**WHAT IS BEING ASKED:** Pull out the listing from the line with "Click the phone" up to and including the line with "pyautogui.click(x=924, y=1290)", and leave the pictures out of your answer.

**MATERIAL:**
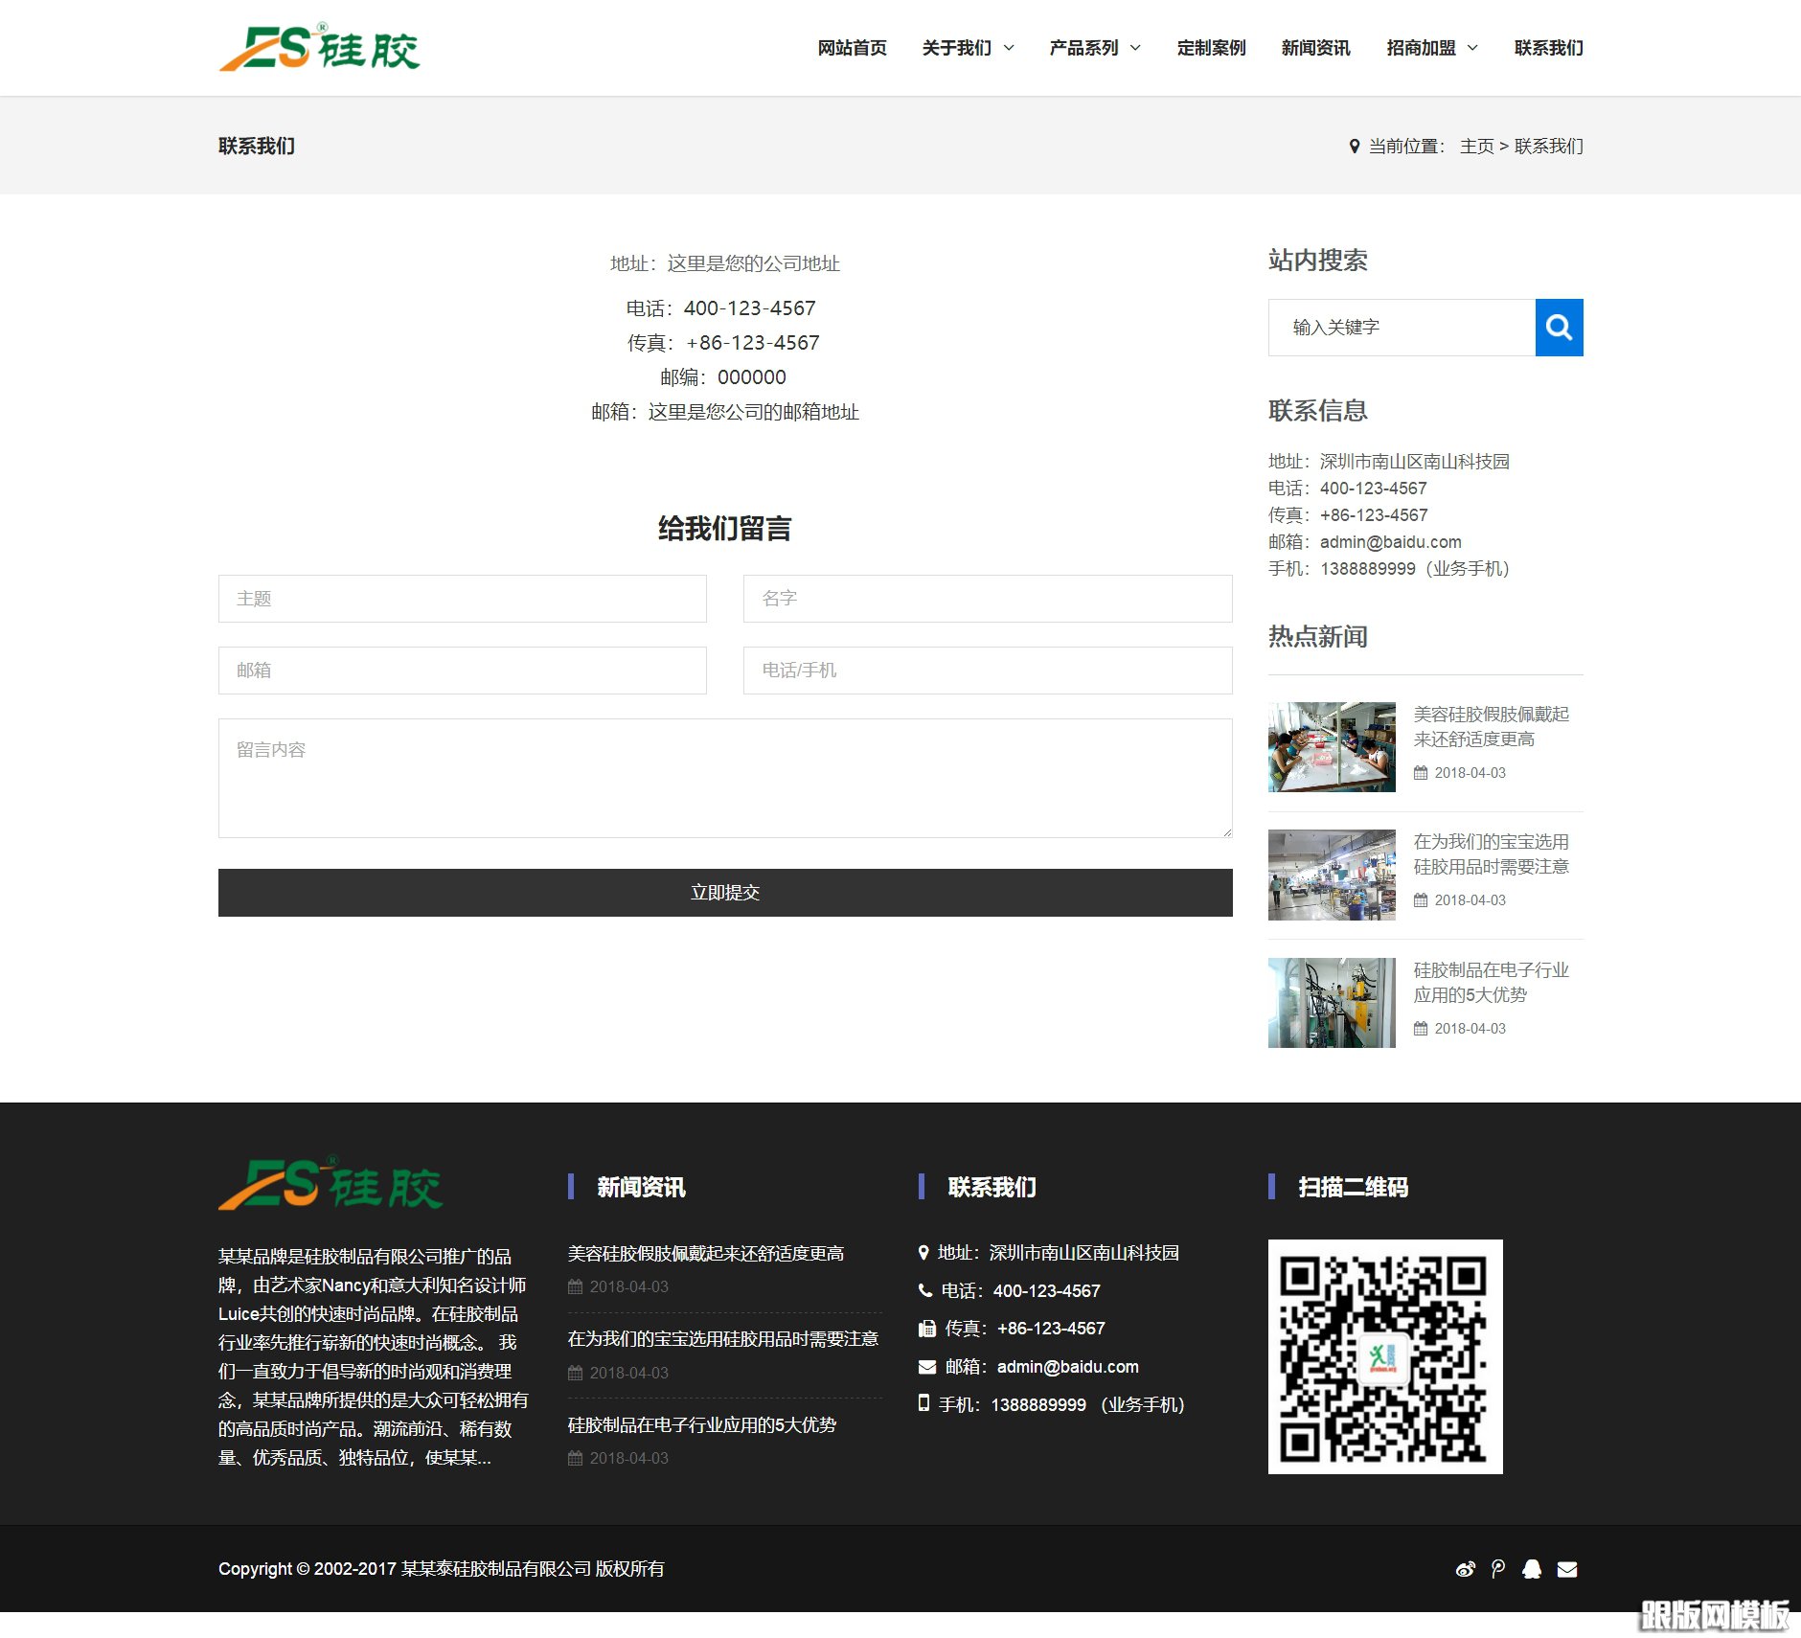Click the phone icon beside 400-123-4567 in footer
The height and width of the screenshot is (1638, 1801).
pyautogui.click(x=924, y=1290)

* * *

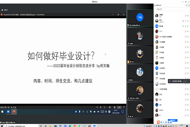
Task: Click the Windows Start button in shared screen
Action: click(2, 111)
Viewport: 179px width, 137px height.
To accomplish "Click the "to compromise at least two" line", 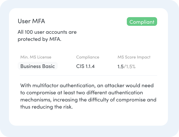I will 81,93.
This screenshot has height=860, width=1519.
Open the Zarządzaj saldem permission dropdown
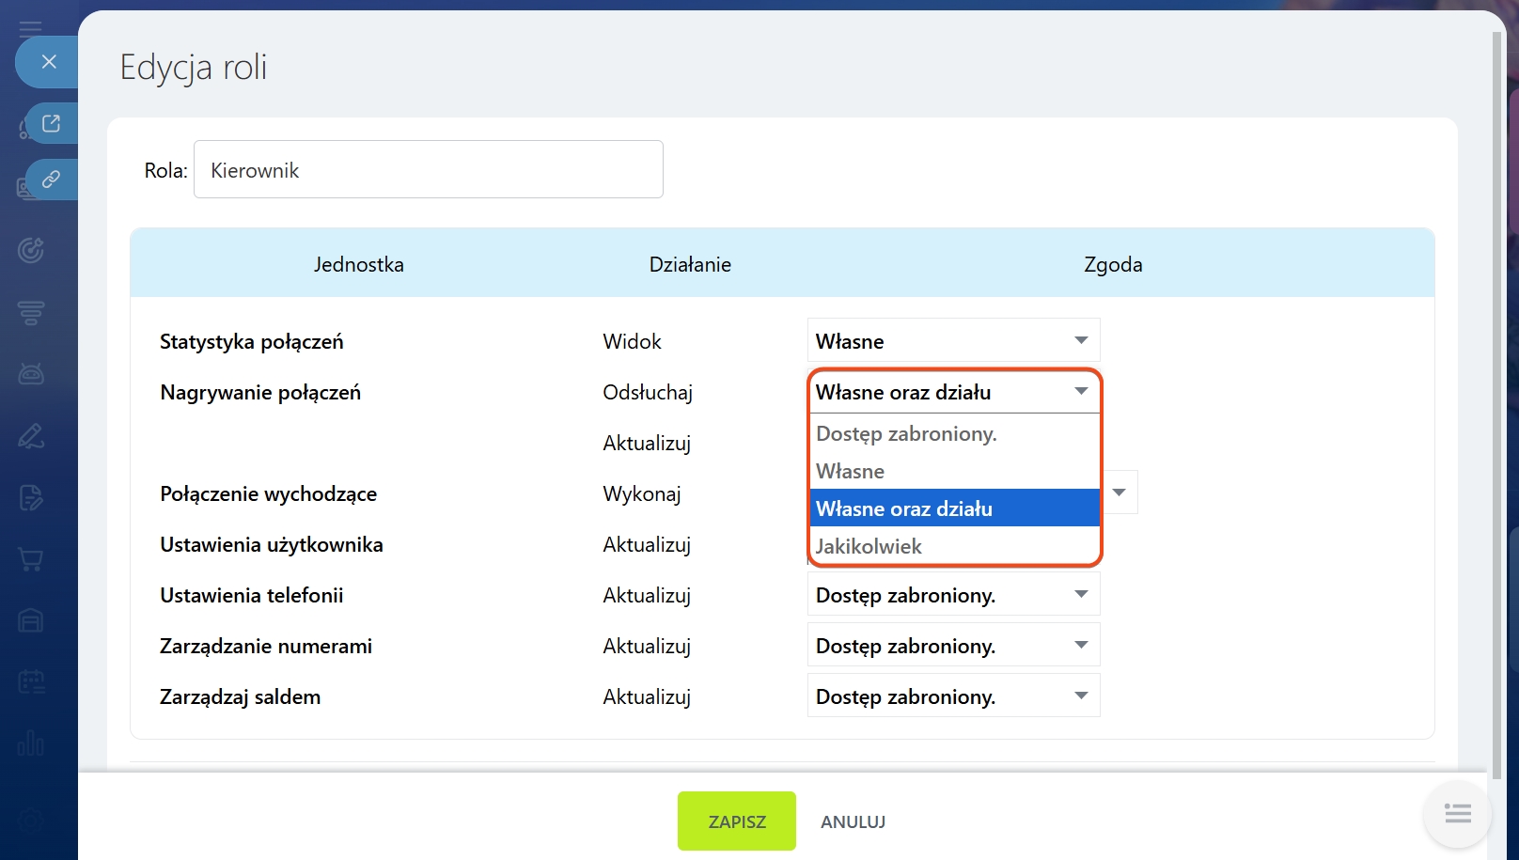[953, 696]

**THE ANSWER:**
Click the phone icon beside 400-123-4567 in footer
The height and width of the screenshot is (1638, 1801).
pyautogui.click(x=924, y=1290)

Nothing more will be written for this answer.